As for the need for gastrostomy, when analyzed based on the initial randomization group, it was observed that in the group with the lowest dose of AdMSC no patient needed gastrostomy. In the rest of the groups, they did need it with a greater probability than in the lower stem cell group. However, when comparing the probability of needing gastrostomy within each group, in all groups except the placebo group there was a higher proportion of patients who did not need gastrostomy (100% (lower dose of AdMSC), 66.67% (medium dose of AdMSC) and 50% (higher dose of AdMSC) versus 40% (placebo), p = 0.030). Nonetheless, when analyzed based on the dose of AdMSC received, the probability of needing gastrostomy did not differ significantly between treatment groups (p = 0.107).
When analyzing the time to gastrostomy based on the initial randomization group, the survival curves differed (Figure 3) and Cox regression indicated a nominally significant difference (Likelihood Ratio Test, p = 0.040). By contrast, the analysis by dose of AdMSC actually received, was not significant (Likelihood Ratio Test, p = 0.090) (Figure 4). Given the small sample and multiple exploratory comparisons, these findings should be interpreted cautiously.
Time to gastrostomy by initial randomization group (Kaplan–Meier). Groups: placebo; AdMSC 1 × 106, 2 × 106, 4 × 106 cells/kg; risk table shown. Cox model Likelihood Ratio Test p = 0.040 (nominal; interpret cautiously).
Time to gastrostomy by dose actually received (Kaplan–Meier). Groups: AdMSC 1 × 106, 2 × 106, 4 × 106 cells/kg; risk table shown. Cox model Likelihood Ratio Test p = 0.090.
Only two patients needed permanent assisted ventilation (PAV), one from the lower dose of AdMSC group, and another from the medium dose of AdMSC group. In both cases, PAV was established during an event of respiratory failure in the additional follow-up period. Both patients also needed tracheostomy to be performed during the course of those events.
Regarding the overall survival, 57.5% (23/40) of the patients died during the study. 2 patients died during the first 6 months, all from the medium dose of AdMSC group. Deaths during the study were clustered between 13 and 32 months, during the additional follow-up. Taking the entire follow-up period as the analysis time, the median survival was 872 days. No ITT patient died until approximately 200 days since baseline, with a sharp drop in the survival curve between day 400 and day 1,000. In addition, there was a high rate of abandonment between days 1,200 and 1,300 (Figure 5).
Overall survival for the full cohort since baseline (Kaplan–Meier) with 95% CIs and number-at-risk table.
Analyzing the overall survival in the initial randomization group, the results showed that the mean survival rates were somewhat higher in the placebo group and in the group with a higher dose of AdMSC. However, when applying Cox regression, there were no statistically significant differences between groups (Likelihood Ratio Test, p = 0.600). In the group with the highest dose of AdMSC, less than 50% of the patients died and deaths in this group appeared between days 400 and 600 approximately. In all groups except the medium dose group, there were no deaths during the first 6 months. The first death in the placebo group appeared later than in the other groups. The probability of death increased for all groups between days 650 and 1,000, which was where the survival curves had the steepest slope (Figure 6).
Overall survival by initial randomization group: placebo; AdMSC 1 × 106, 2 × 106, 4 × 106 cells/kg (Kaplan–Meier) with number-at-risk table.
Overall survival was also analyzed based on the dose of stem cell therapy received, during the active treatment period (time was counted from the time when all patients have received their dose of stem cell therapy) and since baseline.

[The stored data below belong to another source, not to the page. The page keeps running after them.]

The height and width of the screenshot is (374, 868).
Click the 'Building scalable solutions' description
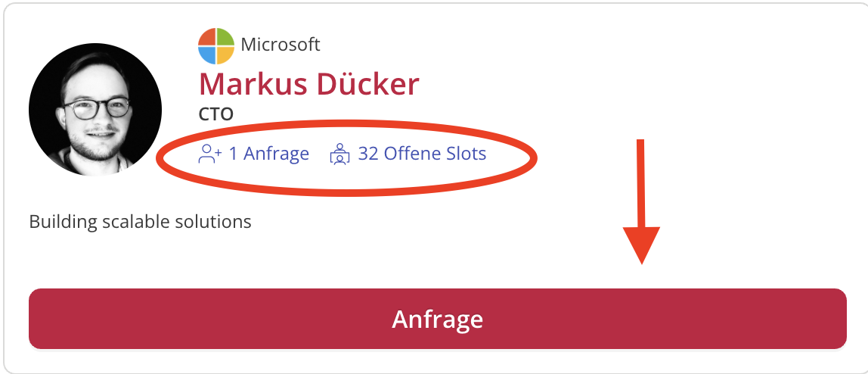pyautogui.click(x=140, y=222)
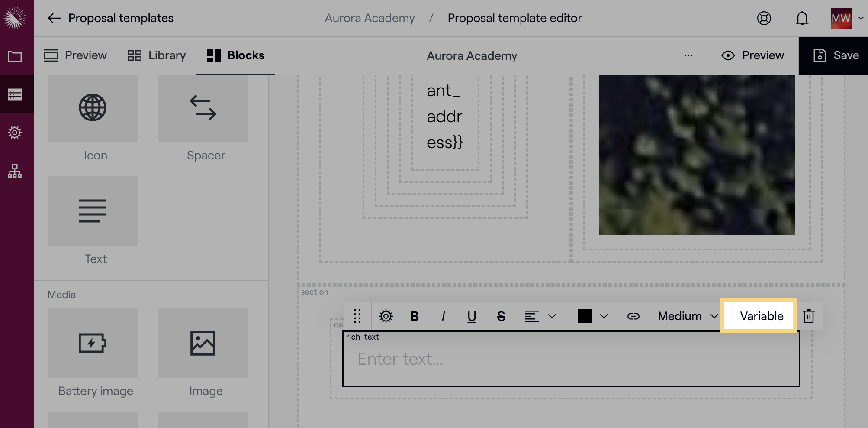Open the folder icon in left sidebar
The image size is (868, 428).
15,56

When the active treatment period is analyzed, it appears that the mean survival is somewhat higher in the group with the highest dose of stem cell therapy, in addition to the fact that the patients in this group are less likely to die. The slope was steeper in the lower cell product dose group, especially between days 500 and 850, while in the other two groups the slope was somewhat more progressive. However, no differences between groups were found when applying Cox regression (Likelihood Ratio Test, p = 0.800) (Figure 7).

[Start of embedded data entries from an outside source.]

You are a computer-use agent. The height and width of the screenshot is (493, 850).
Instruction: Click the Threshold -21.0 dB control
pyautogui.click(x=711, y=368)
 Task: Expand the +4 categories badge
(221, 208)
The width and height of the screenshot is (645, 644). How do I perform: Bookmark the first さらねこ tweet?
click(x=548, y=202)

Overall survival by dose actually received: AdMSC 1 × 106, 2 × 106, 4 × 106 cells/kg (Kaplan–Meier) with number-at-risk table; Cox Likelihood Ratio Test p = 0.800.
When analyzed since baseline, the probability of survival and its decrease appeared to be very similar and progressive among the different doses, except in the lower dose group, where deaths were more prevalent between days 500 and 800. In the higher dose group, there were fewer deaths and the curve seemed to have a lower slope, while the first case of death in the lower dose group appeared later. Nonetheless, no statistically significant differences between groups were found (Likelihood Ratio Test, p = 0.800).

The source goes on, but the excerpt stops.